The French failed to solve the problem. Under intense pressure from the Kemalist forces and without informing the Armenians, in November 1921, the French announced their intention to evacuate Aintab, creating panic among the Armenians. In December 1921, eight-thousand Armenians left their belongings and evacuated their hometown; their possessions and property were later confiscated by the Kemalists.
However, the Armenians of Aintab never gave up and continued pressuring the allies to resolve the issue of their confiscated properties. As Armenians pressed, Turks resisted. Even during the Lausanne talks, Turkey refused the mass return of Armenian refugees for “national security” reasons. Ismet Pasha stated that Armenians’ “return to Turkey is dependent on the permission of the Turkish government, and this permission only can be given to those who keep to themselves and in the past did not have bad behavior.” Turkey pronounced all Armenians, without exception, to be “harmful people” and banned them from entering the country.

From the book, we can understand that the confiscation of Armenian properties was both politically and economically motivated. The expropriation of Armenian wealth in the Ottoman Empire, according to the author, clearly evinces how an essentially ideological process came to incorporate highly diverse motivations and interests, especially material ones.

Therefore, according to the author, the economic rivalries were overladen with ethno-religious hierarchies in the late nineteenth century in Aintab.
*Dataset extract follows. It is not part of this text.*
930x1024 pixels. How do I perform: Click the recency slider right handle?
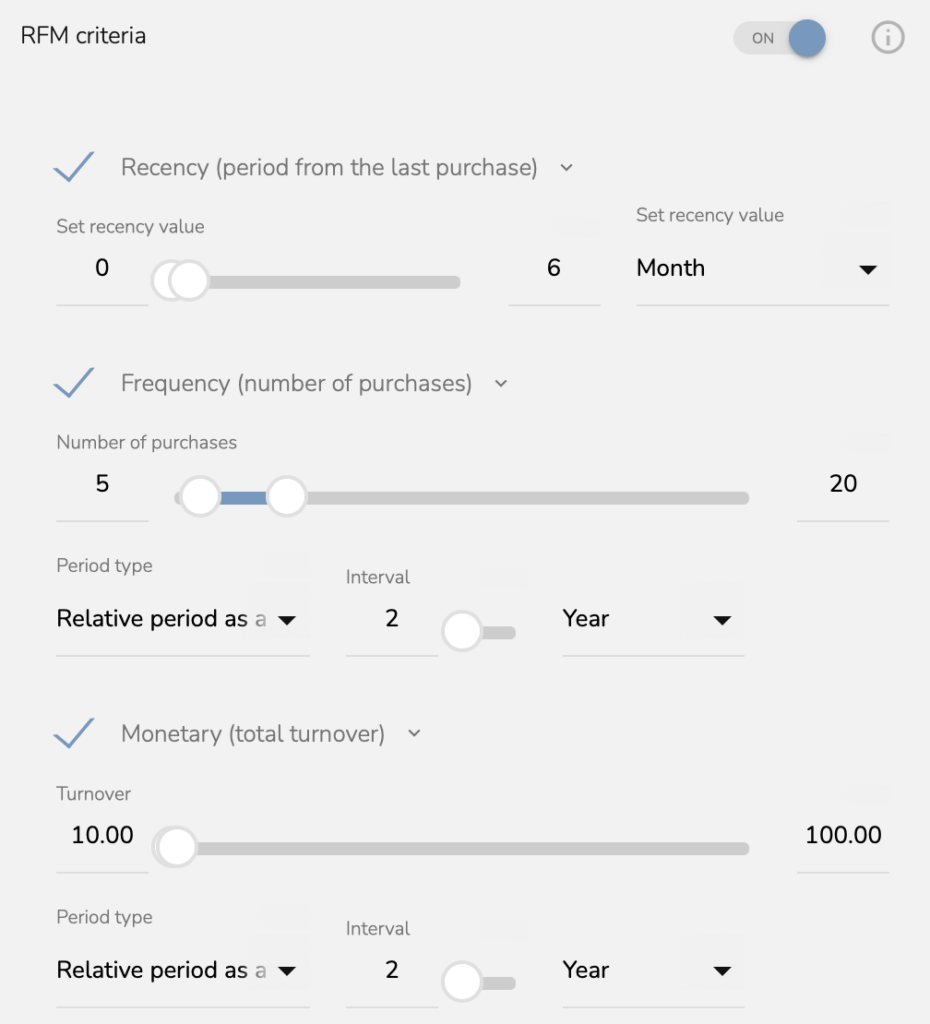tap(189, 281)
The belief among members of the dominant nation that the normative social order was being gravely upset was shaped by the “nationalization” of the Armenian nation under the modernizing influence of a burgeoning Armenian middle class. Muslims and Turks viewed this development with concern. Important members of Aintab’s urban Muslim elite, clergy and local government were implicated in scapegoating Armenians and in cheerleading the mass killings and deportations.

Kurt concludes by arguing that the properties that Armenians were forced to abandon were expected to serve, however, yet another patriotic purpose: to strengthen an already national bourgeoisie in Aintab. Those in Aintab late in possession of Armenian property, no longer vulnerable to challenge, used their political power during the Republican era to consolidate their hold on these assets. When Armenians left Aintab for good, their properties were distributed to Muslim notables, and they thereby formed the foundation of the city’s bourgeoisie. Thus, the rich and wealthy Turkish-Muslim class whose foundations were laid in Aintab during the period between 1915-1918 consolidated its status in the weeks between December 1921 through January 1922, when the exodus of Aintab Armenians was made irreversible. Hence, the elimination of the Armenians in the Ottoman Empire paved the way for the rise of a new upper class in modern Turkey.